CHEK 2, or Checkpoint Kinase 2, is a gene in the human genome that acts as a suppressor for the growth and division of a cell. When a portion of DNA becomes damaged, this gene is activated which halts the G1 phase of cell division, preventing the cell from entering meiosis. Whenever any damage is done to the DNA, CHEK 2 suppresses growth and also helps repair that damaged DNA. However, an SNP (or single nucleotide polymorphism) can occur in this gene. An SNP causes a single nucleotide to be changed in a way that alters how the sequence is supposed to be, and thus alters its function. The SNP associated with CHEK 2 can actually cause the process of cell death to stop, which means more cell division, indicating a presence of cancer. Specifically, it is most associated with breast cancer. The cells cannot stop growing because they can't die, and thus CHEK 2 does the opposite of what it's supposed to do. The associated sequence for CHEK 2 is ATT, and the cancer-associated sequence is ACT. By knowing this, we can target the allele associated with the cancer SNP of CHEK 2, and thus determine whether a patient may or may not have cancer.


DESIGN


Primers for PCR

Because the cancer gene is a mutation in with the allele "ACT" as opposed to "ATT", a primer can be designed and created that acts as a compliment to the cancer associated strand of DNA. In order to do this, the compliment to this strand was designed, which acted as the forward primer for the DNA, whereas its compliment also had a complimentary DNA strand that acted as a reverse primer.

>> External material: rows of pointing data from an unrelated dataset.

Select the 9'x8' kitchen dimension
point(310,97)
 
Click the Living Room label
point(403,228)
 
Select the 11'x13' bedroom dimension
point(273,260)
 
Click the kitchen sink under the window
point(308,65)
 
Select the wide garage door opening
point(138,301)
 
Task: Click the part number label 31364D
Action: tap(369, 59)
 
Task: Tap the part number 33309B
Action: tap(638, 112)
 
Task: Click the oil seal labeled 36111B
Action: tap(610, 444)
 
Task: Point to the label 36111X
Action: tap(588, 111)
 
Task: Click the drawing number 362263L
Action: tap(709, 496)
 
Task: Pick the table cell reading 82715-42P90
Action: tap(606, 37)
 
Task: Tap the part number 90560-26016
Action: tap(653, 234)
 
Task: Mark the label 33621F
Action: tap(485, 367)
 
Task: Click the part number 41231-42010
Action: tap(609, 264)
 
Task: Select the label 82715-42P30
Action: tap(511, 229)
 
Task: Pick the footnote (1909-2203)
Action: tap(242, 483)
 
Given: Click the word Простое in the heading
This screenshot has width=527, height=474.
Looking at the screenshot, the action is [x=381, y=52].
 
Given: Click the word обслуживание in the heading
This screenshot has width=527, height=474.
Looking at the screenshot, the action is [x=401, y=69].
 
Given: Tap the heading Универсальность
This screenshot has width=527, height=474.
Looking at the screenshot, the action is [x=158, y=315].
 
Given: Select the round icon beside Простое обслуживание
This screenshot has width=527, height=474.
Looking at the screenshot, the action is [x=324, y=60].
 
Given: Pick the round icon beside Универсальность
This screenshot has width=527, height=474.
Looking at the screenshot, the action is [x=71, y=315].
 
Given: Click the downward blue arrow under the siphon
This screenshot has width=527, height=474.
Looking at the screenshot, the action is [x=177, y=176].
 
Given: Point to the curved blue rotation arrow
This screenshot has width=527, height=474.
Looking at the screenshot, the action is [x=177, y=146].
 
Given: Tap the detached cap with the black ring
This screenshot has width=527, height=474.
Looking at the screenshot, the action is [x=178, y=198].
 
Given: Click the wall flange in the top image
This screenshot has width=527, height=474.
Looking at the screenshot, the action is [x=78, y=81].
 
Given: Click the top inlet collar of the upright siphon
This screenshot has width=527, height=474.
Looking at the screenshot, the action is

Much like standard PCR, this allows for the cancer-associated gene to replicate more often during DNA replication, while the non-cancer strand does replicate as often. Using a fluorescent, cancer-specific probe, we decided that we can identify using this the cancer-associated gene, and the non-cancer associated gene with a different fluorescent dye to indicate whether or not samples are cancerous or not. Here are the following primers that were designed:

Forward Primer: [ A C G T A T G T A T]

Reverse Primer: [ T G C A T A C A T A]


Our primers address the following design needs

  • Introduction of a fluorescent, cancer-specific probe - This maintains our goal of having clear results. Reading the samples in the spectrophotometer will allow for clear indication of fluorescence when the probe is activated in cancer-positive samples during replication.
  • All sample DNA is amplified by using primers which surround the cancer-specific sequence - Having a signal for all DNA helps to confirm that any negative result for cancer is a real negative result and not simply an indication that PCR (or some other step of the process) went wrong.